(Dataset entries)
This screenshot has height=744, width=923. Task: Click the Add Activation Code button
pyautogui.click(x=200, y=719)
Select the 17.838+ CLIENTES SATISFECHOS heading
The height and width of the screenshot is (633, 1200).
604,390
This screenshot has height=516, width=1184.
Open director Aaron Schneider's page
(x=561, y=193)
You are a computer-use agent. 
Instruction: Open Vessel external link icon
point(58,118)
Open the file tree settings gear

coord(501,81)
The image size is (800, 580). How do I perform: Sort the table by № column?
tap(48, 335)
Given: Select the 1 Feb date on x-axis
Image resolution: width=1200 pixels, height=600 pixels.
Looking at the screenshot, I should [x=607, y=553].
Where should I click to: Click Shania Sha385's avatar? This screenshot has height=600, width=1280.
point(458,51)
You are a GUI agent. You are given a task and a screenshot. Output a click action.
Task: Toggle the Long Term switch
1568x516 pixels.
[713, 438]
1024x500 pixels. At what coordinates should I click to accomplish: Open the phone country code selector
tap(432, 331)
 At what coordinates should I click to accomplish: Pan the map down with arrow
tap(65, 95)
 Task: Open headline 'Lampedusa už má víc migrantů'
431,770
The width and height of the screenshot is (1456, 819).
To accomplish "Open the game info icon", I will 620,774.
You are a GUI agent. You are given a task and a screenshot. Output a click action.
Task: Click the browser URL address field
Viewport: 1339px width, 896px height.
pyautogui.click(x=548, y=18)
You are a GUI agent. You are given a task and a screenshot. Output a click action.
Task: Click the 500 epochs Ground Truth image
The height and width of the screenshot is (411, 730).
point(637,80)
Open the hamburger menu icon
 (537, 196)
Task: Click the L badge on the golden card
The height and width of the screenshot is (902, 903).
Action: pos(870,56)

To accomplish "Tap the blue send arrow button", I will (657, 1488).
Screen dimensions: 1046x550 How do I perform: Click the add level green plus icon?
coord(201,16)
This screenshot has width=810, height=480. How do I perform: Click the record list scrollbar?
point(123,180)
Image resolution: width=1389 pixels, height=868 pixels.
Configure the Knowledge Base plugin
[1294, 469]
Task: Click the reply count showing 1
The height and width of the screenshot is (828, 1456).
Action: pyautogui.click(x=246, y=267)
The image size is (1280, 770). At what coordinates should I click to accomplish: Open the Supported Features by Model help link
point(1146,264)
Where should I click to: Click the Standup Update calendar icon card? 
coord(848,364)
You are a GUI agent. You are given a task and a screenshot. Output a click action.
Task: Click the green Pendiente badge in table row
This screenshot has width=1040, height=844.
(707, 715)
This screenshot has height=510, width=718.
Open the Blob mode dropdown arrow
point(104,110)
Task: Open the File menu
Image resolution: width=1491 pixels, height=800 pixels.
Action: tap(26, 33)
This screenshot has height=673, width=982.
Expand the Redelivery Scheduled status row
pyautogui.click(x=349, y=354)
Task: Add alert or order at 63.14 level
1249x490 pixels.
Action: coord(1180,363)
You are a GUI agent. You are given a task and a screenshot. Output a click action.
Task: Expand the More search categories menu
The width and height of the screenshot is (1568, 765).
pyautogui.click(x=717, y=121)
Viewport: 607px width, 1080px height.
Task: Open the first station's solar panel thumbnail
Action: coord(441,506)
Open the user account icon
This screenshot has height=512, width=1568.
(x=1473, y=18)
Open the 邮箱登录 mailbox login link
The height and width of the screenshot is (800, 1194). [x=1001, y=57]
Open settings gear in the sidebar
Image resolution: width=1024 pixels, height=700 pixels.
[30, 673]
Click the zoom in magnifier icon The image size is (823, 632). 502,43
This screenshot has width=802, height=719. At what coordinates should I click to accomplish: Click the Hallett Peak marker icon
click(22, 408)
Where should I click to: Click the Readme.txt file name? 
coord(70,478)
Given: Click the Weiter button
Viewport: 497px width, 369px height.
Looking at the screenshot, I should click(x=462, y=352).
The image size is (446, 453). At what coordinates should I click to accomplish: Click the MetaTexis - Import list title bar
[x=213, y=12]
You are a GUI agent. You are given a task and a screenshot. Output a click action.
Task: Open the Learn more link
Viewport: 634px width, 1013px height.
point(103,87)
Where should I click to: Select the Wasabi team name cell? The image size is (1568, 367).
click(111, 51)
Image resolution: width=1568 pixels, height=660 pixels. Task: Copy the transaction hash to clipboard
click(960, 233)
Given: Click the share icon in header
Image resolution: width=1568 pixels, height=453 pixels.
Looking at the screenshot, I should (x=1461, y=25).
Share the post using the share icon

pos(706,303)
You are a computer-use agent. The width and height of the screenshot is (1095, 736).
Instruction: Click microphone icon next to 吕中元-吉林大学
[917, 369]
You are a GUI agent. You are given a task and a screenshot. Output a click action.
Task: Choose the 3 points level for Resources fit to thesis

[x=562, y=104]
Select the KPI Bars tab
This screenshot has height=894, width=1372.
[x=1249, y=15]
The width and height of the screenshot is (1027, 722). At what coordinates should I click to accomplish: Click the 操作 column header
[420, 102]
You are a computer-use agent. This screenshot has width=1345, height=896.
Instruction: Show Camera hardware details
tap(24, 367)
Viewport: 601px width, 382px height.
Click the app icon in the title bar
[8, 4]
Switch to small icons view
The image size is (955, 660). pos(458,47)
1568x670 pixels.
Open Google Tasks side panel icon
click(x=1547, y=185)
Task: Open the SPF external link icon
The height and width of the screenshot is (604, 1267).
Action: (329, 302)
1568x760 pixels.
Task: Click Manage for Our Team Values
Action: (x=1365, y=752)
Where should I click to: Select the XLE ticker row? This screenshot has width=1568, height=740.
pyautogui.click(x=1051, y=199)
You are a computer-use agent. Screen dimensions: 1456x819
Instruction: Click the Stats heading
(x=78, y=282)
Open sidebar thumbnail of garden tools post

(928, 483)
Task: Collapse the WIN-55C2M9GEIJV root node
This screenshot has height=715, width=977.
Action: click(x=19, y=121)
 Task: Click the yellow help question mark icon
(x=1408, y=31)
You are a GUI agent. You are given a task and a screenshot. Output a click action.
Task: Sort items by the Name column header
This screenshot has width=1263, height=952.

### AIM OF THE TASK
Reproduce every one of the items above verbatim, keeping each line unchanged and in its original order.

### WRITTEN REPLY
This screenshot has height=744, width=923. Task: Click the Add Activation Code button
pyautogui.click(x=200, y=719)
Select the 17.838+ CLIENTES SATISFECHOS heading
The height and width of the screenshot is (633, 1200).
604,390
This screenshot has height=516, width=1184.
Open director Aaron Schneider's page
(x=561, y=193)
You are a computer-use agent. 
Instruction: Open Vessel external link icon
point(58,118)
Open the file tree settings gear

coord(501,81)
The image size is (800, 580). How do I perform: Sort the table by № column?
tap(48, 335)
Given: Select the 1 Feb date on x-axis
Image resolution: width=1200 pixels, height=600 pixels.
Looking at the screenshot, I should [x=607, y=553].
Where should I click to: Click Shania Sha385's avatar? This screenshot has height=600, width=1280.
point(458,51)
You are a GUI agent. You are given a task and a screenshot. Output a click action.
Task: Toggle the Long Term switch
1568x516 pixels.
[713, 438]
1024x500 pixels. At what coordinates should I click to accomplish: Open the phone country code selector
tap(432, 331)
 At what coordinates should I click to accomplish: Pan the map down with arrow
tap(65, 95)
 Task: Open headline 'Lampedusa už má víc migrantů'
431,770
The width and height of the screenshot is (1456, 819).
To accomplish "Open the game info icon", I will 620,774.
You are a GUI agent. You are given a task and a screenshot. Output a click action.
Task: Click the browser URL address field
Viewport: 1339px width, 896px height.
pyautogui.click(x=548, y=18)
You are a GUI agent. You are given a task and a screenshot. Output a click action.
Task: Click the 500 epochs Ground Truth image
The height and width of the screenshot is (411, 730).
point(637,80)
Open the hamburger menu icon
 (537, 196)
Task: Click the L badge on the golden card
The height and width of the screenshot is (902, 903).
Action: pos(870,56)

To accomplish "Tap the blue send arrow button", I will (657, 1488).
Screen dimensions: 1046x550 How do I perform: Click the add level green plus icon?
coord(201,16)
This screenshot has width=810, height=480. How do I perform: Click the record list scrollbar?
point(123,180)
Image resolution: width=1389 pixels, height=868 pixels.
Configure the Knowledge Base plugin
[1294, 469]
Task: Click the reply count showing 1
The height and width of the screenshot is (828, 1456).
Action: pyautogui.click(x=246, y=267)
The image size is (1280, 770). At what coordinates should I click to accomplish: Open the Supported Features by Model help link
point(1146,264)
Where should I click to: Click the Standup Update calendar icon card? 
coord(848,364)
You are a GUI agent. You are given a task and a screenshot. Output a click action.
Task: Click the green Pendiente badge in table row
This screenshot has width=1040, height=844.
(707, 715)
This screenshot has height=510, width=718.
Open the Blob mode dropdown arrow
point(104,110)
Task: Open the File menu
Image resolution: width=1491 pixels, height=800 pixels.
Action: tap(26, 33)
This screenshot has height=673, width=982.
Expand the Redelivery Scheduled status row
pyautogui.click(x=349, y=354)
Task: Add alert or order at 63.14 level
1249x490 pixels.
Action: coord(1180,363)
You are a GUI agent. You are given a task and a screenshot. Output a click action.
Task: Expand the More search categories menu
The width and height of the screenshot is (1568, 765).
pyautogui.click(x=717, y=121)
Viewport: 607px width, 1080px height.
Task: Open the first station's solar panel thumbnail
Action: coord(441,506)
Open the user account icon
This screenshot has height=512, width=1568.
(x=1473, y=18)
Open the 邮箱登录 mailbox login link
The height and width of the screenshot is (800, 1194). [x=1001, y=57]
Open settings gear in the sidebar
Image resolution: width=1024 pixels, height=700 pixels.
[30, 673]
Click the zoom in magnifier icon The image size is (823, 632). 502,43
This screenshot has width=802, height=719. At what coordinates should I click to accomplish: Click the Hallett Peak marker icon
click(22, 408)
Where should I click to: Click the Readme.txt file name? 
coord(70,478)
Given: Click the Weiter button
Viewport: 497px width, 369px height.
Looking at the screenshot, I should click(x=462, y=352).
The image size is (446, 453). At what coordinates should I click to accomplish: Click the MetaTexis - Import list title bar
[x=213, y=12]
You are a GUI agent. You are given a task and a screenshot. Output a click action.
Task: Open the Learn more link
Viewport: 634px width, 1013px height.
point(103,87)
Where should I click to: Select the Wasabi team name cell? The image size is (1568, 367).
click(111, 51)
Image resolution: width=1568 pixels, height=660 pixels. Task: Copy the transaction hash to clipboard
click(960, 233)
Given: Click the share icon in header
Image resolution: width=1568 pixels, height=453 pixels.
Looking at the screenshot, I should (x=1461, y=25).
Share the post using the share icon

pos(706,303)
You are a computer-use agent. The width and height of the screenshot is (1095, 736).
Instruction: Click microphone icon next to 吕中元-吉林大学
[917, 369]
You are a GUI agent. You are given a task and a screenshot. Output a click action.
Task: Choose the 3 points level for Resources fit to thesis

[x=562, y=104]
Select the KPI Bars tab
This screenshot has height=894, width=1372.
[x=1249, y=15]
The width and height of the screenshot is (1027, 722). At what coordinates should I click to accomplish: Click the 操作 column header
[420, 102]
You are a computer-use agent. This screenshot has width=1345, height=896.
Instruction: Show Camera hardware details
tap(24, 367)
Viewport: 601px width, 382px height.
Click the app icon in the title bar
[8, 4]
Switch to small icons view
The image size is (955, 660). pos(458,47)
1568x670 pixels.
Open Google Tasks side panel icon
click(x=1547, y=185)
Task: Open the SPF external link icon
The height and width of the screenshot is (604, 1267).
Action: (329, 302)
1568x760 pixels.
Task: Click Manage for Our Team Values
Action: (x=1365, y=752)
Where should I click to: Select the XLE ticker row? This screenshot has width=1568, height=740.
pyautogui.click(x=1051, y=199)
You are a computer-use agent. Screen dimensions: 1456x819
Instruction: Click the Stats heading
(x=78, y=282)
Open sidebar thumbnail of garden tools post

(928, 483)
Task: Collapse the WIN-55C2M9GEIJV root node
This screenshot has height=715, width=977.
Action: click(x=19, y=121)
 Task: Click the yellow help question mark icon
(x=1408, y=31)
You are a GUI agent. You are given a task and a screenshot. Output a click action.
Task: Sort items by the Name column header
This screenshot has width=1263, height=952.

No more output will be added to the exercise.